Upon, finally, coming back on this site to try and compose a compelling blog post, I glance at my stats page.. 192 views on my last post, “Coming Out… Again?.” People, I don’t think you understand where this puts me mentally. Sure, it may not be the biggest population of people, but it is a start for me. For years I have feared that I could never make it as a writer, much less someone who blogs about life and my mental illness. At my college though, I am actually taking a course called Writing About Writing, and the course material and concept is pretty explanatory. In the course I have proven to myself that I can write, and I can write well. It just takes time to advance my skills.

I want to thank everyone who has subscribed to my articles, everyone whose read, commented, and liked my posts. I would like to know what else everyone would like to read about! What can I do to continue helping you?

Much love, Blessed Be

Advice from Mama

“We live in a society, that’s not always accepting of who you are. You need to be able to take the pain. But, you need to remember that your going to be who you are, and no one can change that.” -August 19, 2011, courtesy of Facebook’s ‘On This Day’

Whether it connects with you through mental health disorders, personality, religious preferences, sexual and/or romantic orientation, etc., I believe it stands true with everyone. Ever since I was diagnosed with Major Depressive Disorder, I felt so different from everyone else. I felt rejected by those who knew, and the anxiety kicked in when I had to tell those who needed to know.

I go to a school now, that I don’t have to worry about that. The people I have met, and the people I have known before and have the honor to be friends with, and even the people I don’t really know, are so accepting, so loving. I have never felt so at peace with my life then where I am now. Granted, yes, I have to write a thesis next year. Yes, the course load will be difficult. But that is a story for another time. Before I got here, I was extremely worried about my social life. Will I fit in? Will I get looked up and down? Will people judge me? Etc.
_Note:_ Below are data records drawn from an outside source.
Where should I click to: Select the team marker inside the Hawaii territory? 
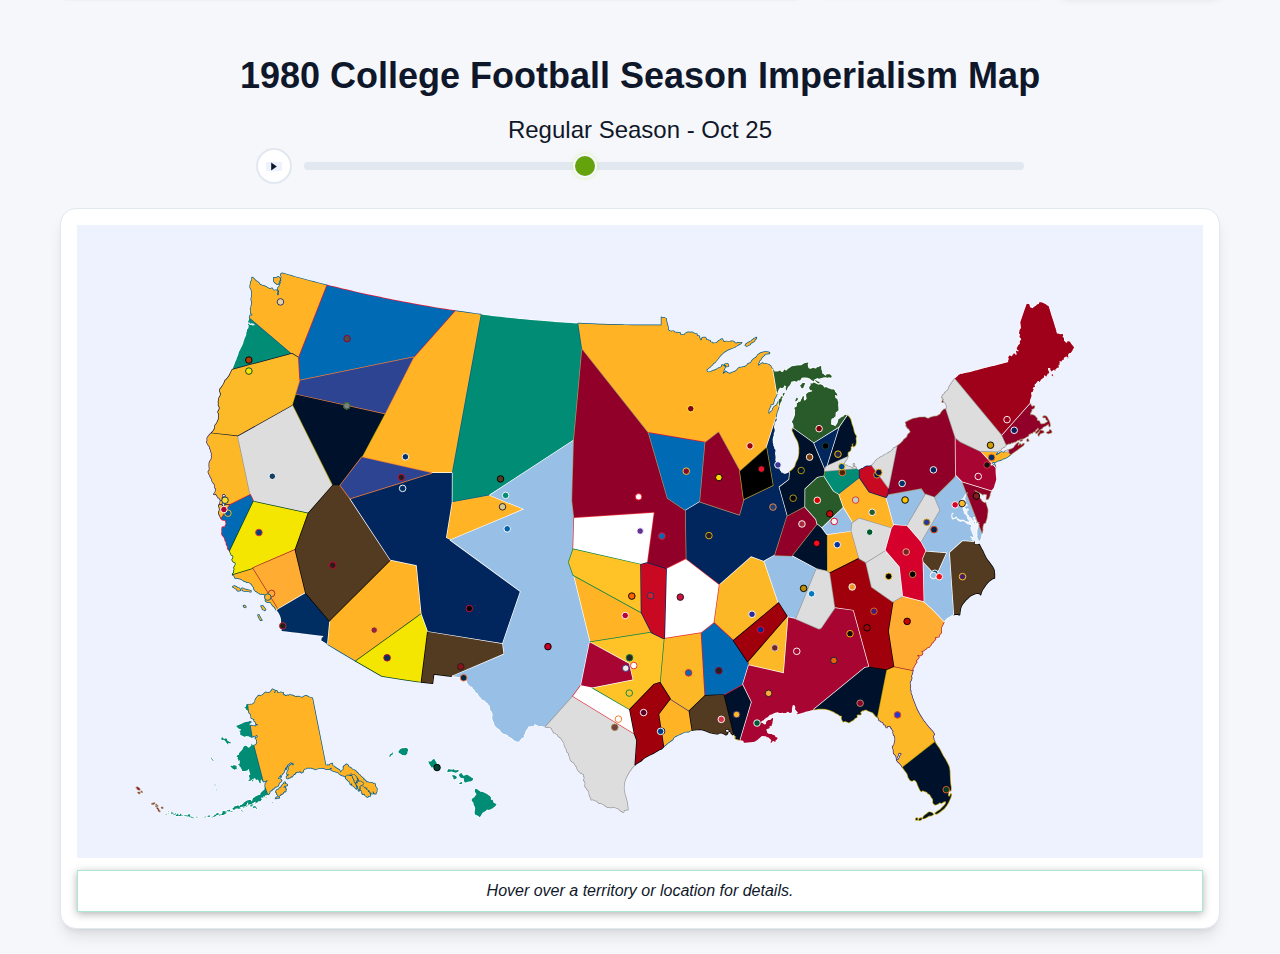(x=437, y=767)
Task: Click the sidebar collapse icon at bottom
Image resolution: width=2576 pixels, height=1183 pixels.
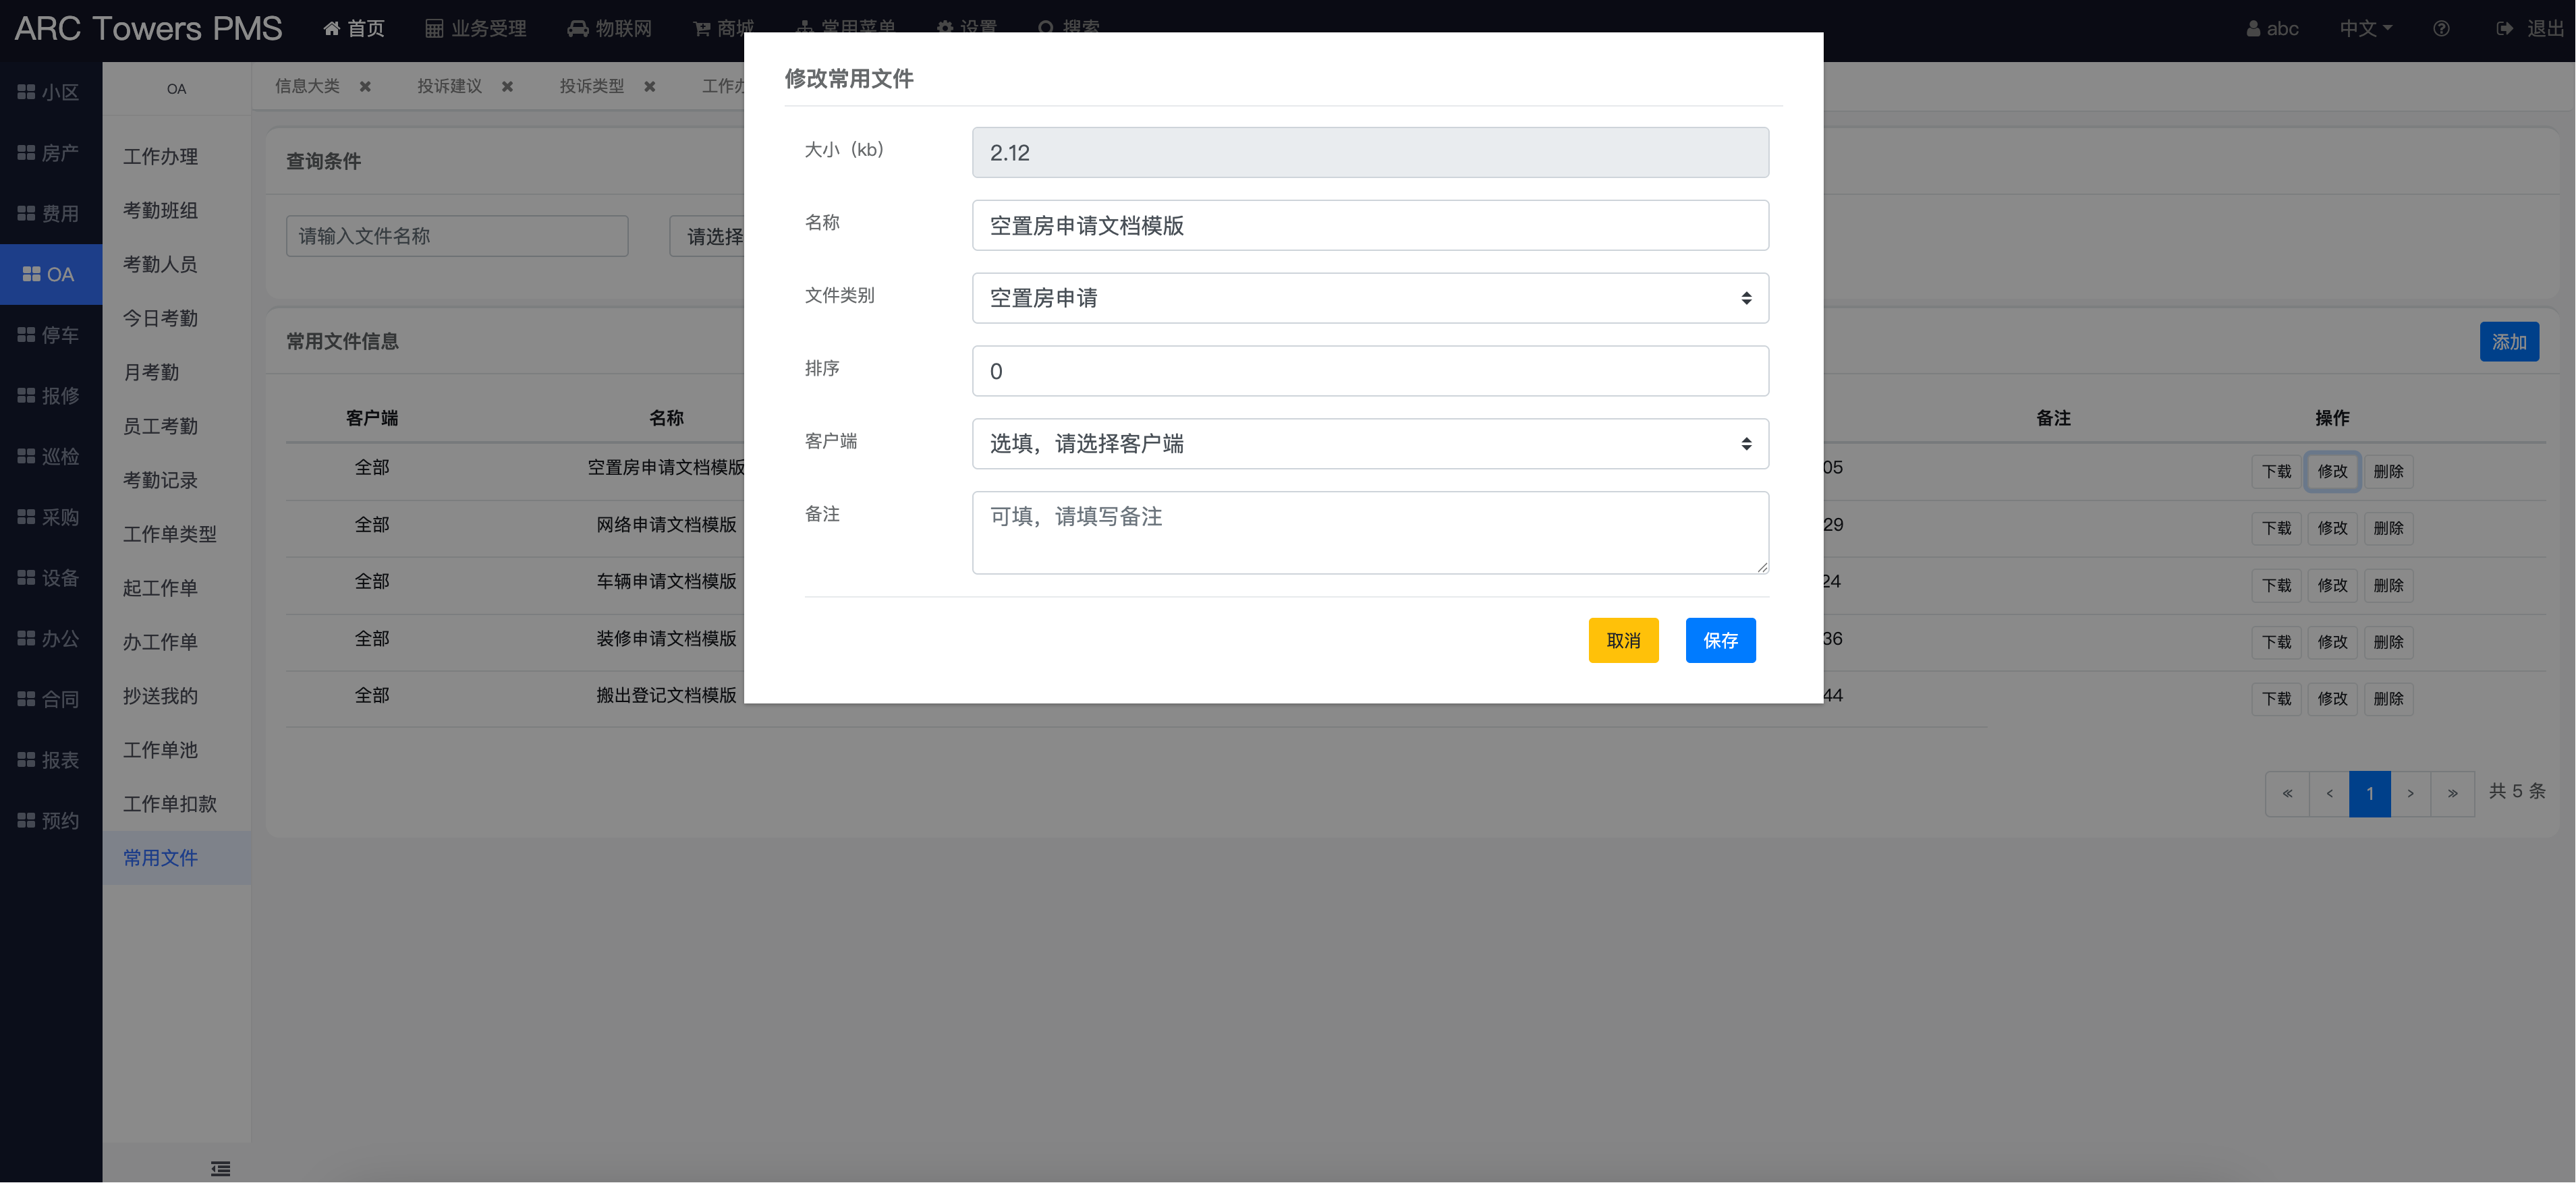Action: (220, 1168)
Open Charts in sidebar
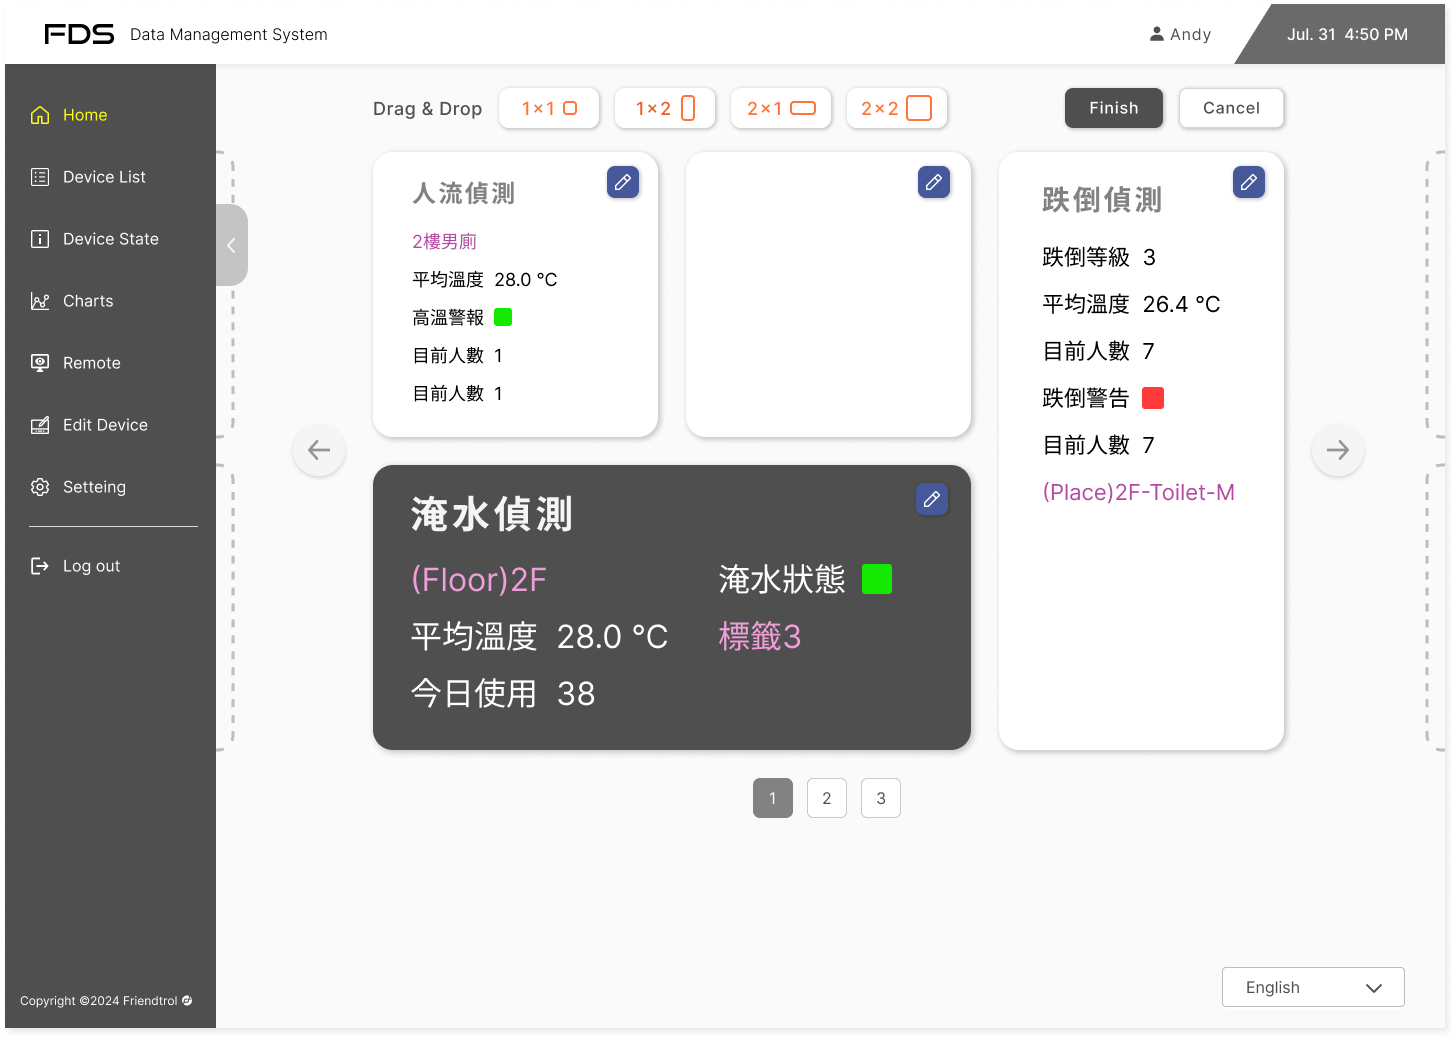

Etc. But now, I am so happy to be a part of this family that everyone looks out for each other. Granted, yes, it is college, and there will always be some social “bumps”, so to say.

I have to remember that I am going to be who I am going to be, and no one can change that. As long as I stay true to myself, I know everything will be okay.

If you went to college, what was your experience like?

A Fresh-ish Start

For the past week I have been pressing on in my college journey. Moving in, doing orientation activities and games, as well as being around all my new classmates. It has honestly been quite the experience, and quite the stressful one as well. While I usually am able to adapt to new situations easily, this one is a little different. Sure, I’m only 20 miles down the road from home, why should I feel homesick? I didn’t feel the anxiety I feel now, snuggled up in MY bed.

But, I digress. I am excited to get started into the school year and continue on with my journey. I have met a lot of new people, seen a couple great friends, it has been amazing. Granted, I haven’t even called home in the past few days because of all the exciting things going on. After taking what we call “Mini-Classes” today, I realize the stress I am under and how tough this is going to be.

This step though has certainly made me think more and more about my depression. How am I going to make sure I take my medicine? How am I going to react when things don’t go the way I want them to? How bad is my anxiety going to get? This is going to get pretty rough, but lets see how it goes…

How bad did everything feel for you when a big step came around?